I did secretarial work from the end of high school to the end of college, so I made anywhere from $9-$12/hour back in the late 90's. It was enough to cover my living expenses and I could have saved up a couple thousand for a cheap & cheerful Disney trip (instead of blowing it on clothes and eating out, like I actually did :rolleyes: )

Aside from being on my mom's health insurance until I married at 21, I was financially independent at 18 and was definitely informing my mother of my plans and occasionally asking advice, not asking for permission.

Very commendable, and I applaud you. Still, you need to appreciate being on your Mom's health insurance, that's actually a huge 'deal'.
 
I moved out when I was 18 and I paid for everything. I had a decent job and two roommates and paid for my own insurance, car and so on. It can be done or at least that was true back in the dark ages.

My father did help me out with college costs in later years but he never tried to tell me what to do. He wanted his kids to be educated and that came first for him. He attached no strings. I'm endlessly grateful.
 
pearlieq said:
By 18 I had been working since I was 14 (earlier if you count babysitting). I worked at least 20 hours a week during the school year and 40+ in the summer (I usually had 2 jobs in the summer) so I had savings and was able to buy a car. I had an academic scholarship for college that covered most of my tuition, federal student loans paid for the last bit of tuition plus room/board/books.

I did secretarial work from the end of high school to the end of college, so I made anywhere from $9-$12/hour back in the late 90's. It was enough to cover my living expenses and I could have saved up a couple thousand for a cheap & cheerful Disney trip (instead of blowing it on clothes and eating out, like I actually did :rolleyes: )

Aside from being on my mom's health insurance until I married at 21, I was financially independent at 18 and was definitely informing my mother of my plans and occasionally asking advice, not asking for permission.

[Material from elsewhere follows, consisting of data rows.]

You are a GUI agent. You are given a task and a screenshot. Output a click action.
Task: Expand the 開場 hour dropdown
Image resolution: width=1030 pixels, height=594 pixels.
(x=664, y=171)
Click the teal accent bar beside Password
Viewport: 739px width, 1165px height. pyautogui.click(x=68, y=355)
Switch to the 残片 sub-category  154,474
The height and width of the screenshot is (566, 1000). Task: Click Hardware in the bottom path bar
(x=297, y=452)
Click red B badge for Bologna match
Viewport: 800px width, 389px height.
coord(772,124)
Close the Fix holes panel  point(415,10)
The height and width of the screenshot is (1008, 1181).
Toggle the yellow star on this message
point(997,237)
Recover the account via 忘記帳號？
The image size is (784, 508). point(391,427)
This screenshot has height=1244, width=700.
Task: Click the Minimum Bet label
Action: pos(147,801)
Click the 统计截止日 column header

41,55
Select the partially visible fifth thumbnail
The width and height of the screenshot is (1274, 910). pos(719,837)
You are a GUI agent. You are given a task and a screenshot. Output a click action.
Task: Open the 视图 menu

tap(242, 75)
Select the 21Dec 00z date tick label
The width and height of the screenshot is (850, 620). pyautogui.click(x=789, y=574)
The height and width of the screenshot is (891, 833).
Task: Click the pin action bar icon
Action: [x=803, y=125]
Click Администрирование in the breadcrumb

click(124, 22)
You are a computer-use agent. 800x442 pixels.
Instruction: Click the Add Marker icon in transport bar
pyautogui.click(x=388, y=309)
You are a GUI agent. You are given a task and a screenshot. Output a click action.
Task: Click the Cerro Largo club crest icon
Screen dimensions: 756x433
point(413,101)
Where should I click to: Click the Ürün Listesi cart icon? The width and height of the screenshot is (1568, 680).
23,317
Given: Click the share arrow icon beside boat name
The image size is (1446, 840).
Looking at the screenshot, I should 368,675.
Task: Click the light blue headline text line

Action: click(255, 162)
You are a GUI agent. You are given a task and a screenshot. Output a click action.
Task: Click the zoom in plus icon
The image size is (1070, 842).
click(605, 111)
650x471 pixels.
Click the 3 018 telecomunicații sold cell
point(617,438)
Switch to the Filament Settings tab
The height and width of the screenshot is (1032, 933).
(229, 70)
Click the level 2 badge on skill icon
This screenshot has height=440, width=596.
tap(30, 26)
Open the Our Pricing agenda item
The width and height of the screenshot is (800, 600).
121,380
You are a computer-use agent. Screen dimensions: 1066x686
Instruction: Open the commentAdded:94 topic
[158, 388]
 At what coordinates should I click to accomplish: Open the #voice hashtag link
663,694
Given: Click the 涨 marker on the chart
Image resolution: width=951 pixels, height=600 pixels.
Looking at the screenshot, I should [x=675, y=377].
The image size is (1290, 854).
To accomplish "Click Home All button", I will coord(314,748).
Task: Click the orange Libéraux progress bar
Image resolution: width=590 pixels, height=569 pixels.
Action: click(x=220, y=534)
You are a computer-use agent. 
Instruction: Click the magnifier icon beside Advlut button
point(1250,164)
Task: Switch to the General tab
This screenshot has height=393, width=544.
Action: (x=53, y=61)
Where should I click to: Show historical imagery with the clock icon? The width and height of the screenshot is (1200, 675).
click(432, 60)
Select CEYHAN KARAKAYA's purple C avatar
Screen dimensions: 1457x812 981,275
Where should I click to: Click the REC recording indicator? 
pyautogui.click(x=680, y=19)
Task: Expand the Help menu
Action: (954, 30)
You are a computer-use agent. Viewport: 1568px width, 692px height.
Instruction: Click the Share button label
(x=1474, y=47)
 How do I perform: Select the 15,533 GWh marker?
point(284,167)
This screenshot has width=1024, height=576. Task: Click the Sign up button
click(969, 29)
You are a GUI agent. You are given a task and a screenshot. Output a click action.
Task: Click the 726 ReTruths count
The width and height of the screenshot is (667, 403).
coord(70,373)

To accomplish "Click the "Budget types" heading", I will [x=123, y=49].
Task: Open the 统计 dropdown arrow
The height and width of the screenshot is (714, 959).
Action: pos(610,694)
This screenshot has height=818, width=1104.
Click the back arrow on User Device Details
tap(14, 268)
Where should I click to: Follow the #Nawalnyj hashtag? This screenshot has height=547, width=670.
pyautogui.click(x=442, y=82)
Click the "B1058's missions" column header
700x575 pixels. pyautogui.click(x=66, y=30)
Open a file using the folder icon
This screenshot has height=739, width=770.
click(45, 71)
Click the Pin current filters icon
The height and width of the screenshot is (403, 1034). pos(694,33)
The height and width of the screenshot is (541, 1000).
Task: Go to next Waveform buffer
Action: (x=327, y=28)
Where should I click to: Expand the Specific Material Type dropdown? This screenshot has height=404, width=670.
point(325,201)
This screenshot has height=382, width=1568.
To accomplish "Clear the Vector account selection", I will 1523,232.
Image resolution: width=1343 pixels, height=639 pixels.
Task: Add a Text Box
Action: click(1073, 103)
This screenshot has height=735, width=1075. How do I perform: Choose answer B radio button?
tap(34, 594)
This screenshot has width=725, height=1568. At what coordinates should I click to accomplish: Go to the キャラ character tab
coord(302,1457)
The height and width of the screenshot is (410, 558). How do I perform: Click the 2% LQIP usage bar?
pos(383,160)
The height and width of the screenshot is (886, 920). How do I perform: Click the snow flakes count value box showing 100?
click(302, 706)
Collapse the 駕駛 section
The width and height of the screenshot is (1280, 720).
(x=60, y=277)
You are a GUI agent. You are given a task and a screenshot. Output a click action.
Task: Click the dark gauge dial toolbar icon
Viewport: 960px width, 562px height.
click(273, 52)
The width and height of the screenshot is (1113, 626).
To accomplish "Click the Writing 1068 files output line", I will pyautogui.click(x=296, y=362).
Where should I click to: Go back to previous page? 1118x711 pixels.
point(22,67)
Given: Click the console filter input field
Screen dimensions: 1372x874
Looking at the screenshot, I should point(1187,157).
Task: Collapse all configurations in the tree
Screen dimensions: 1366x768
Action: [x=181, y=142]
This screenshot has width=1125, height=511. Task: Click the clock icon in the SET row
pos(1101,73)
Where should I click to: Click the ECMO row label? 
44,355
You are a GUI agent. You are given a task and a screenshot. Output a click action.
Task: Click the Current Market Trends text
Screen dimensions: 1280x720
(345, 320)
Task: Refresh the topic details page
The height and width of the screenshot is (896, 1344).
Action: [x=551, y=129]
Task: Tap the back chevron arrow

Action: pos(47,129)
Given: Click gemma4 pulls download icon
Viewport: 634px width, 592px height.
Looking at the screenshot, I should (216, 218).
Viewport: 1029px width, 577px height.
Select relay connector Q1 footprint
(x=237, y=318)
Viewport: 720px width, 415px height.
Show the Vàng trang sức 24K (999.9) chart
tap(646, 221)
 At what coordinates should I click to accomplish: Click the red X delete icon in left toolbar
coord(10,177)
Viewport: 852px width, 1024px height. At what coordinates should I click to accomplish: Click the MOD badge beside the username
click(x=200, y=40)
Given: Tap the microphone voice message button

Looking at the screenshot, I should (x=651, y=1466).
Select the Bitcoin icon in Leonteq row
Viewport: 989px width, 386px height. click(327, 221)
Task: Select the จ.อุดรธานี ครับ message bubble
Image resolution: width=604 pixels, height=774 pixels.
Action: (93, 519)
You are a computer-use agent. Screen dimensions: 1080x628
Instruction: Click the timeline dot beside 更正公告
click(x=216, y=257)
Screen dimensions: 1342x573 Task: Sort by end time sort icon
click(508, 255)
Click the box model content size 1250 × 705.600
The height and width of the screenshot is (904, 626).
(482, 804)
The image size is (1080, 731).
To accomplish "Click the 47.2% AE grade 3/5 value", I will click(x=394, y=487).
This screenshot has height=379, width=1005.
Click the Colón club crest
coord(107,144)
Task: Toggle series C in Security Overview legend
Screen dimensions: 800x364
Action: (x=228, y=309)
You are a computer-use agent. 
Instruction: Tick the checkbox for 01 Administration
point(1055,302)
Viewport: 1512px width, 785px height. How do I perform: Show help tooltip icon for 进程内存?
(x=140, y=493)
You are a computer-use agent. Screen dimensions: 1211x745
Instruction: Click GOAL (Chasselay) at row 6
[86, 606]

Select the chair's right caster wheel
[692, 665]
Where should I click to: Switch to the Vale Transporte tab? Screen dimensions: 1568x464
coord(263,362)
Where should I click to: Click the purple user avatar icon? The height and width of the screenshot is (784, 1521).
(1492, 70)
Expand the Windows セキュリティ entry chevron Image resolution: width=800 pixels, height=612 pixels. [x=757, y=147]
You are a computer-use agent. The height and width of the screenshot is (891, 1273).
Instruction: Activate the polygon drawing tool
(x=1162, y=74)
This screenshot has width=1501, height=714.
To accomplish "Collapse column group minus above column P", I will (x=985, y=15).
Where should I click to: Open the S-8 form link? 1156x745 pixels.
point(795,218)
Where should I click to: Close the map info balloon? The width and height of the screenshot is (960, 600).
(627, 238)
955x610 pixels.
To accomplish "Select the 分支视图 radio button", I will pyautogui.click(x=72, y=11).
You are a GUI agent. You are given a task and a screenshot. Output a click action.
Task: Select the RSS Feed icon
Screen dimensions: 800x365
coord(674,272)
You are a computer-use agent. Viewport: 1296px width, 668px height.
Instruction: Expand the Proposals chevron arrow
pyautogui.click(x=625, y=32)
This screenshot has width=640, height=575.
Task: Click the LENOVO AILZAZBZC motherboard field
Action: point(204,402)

You sound like you were a mature and responsible young person. My comment was more to the people who said they wouldn't even mention the trip to their parents (especially due to "financial independence" that did not come from working or responsible behavior). Not even mentioning the trip to your parents ect is not only rude but unsafe when you are not even fully independent. My cousin found that out when he went on a ski trip for the weekend and the first time they heard about it was a call from the hospital to come drive him home. Or my neighbor's 19 year old daughter who went on a cross country road trip - spur of the moment and oops forgot her ID. The car broke down and the mother could not even wire money to her - she had to fly out there to get the daughter taking her license with her.
It seems to me that all the people who have commented on this thread that were truly independent and responsible say they would have discussed it with their parents - even if they themselves make the final decision. Being an adult does not just mean "I don't have to listen to you."
As for people who join the military - my husband retired from the army after 23 years. I know that the first few years even after basic training consists of inspections of your quarters and a lot of rules and people keeping track of you and your behavior.
I am sure the OP's daughter will have a great time, but the OP wanting reassurance or advice from others does not mean that her children have never had any freedom and are unprepared for life/school etc.
And who does everyone think goes to Disney World - real life people, not a bunch of people from fairy land. Just because it is Disney does not mean it is a perfectly safe environment and that would worry me the most about my daughter going. If she thought she did not have to be cautious just b amuse it is Disney. Crime happens everywhere.
 
Being an adult is not a magical age. Turning into one is a process and does not happen overnight on an 18th birthday.

Oh definitely, as I learnt myself. I'm 19 and still don't feel really like one.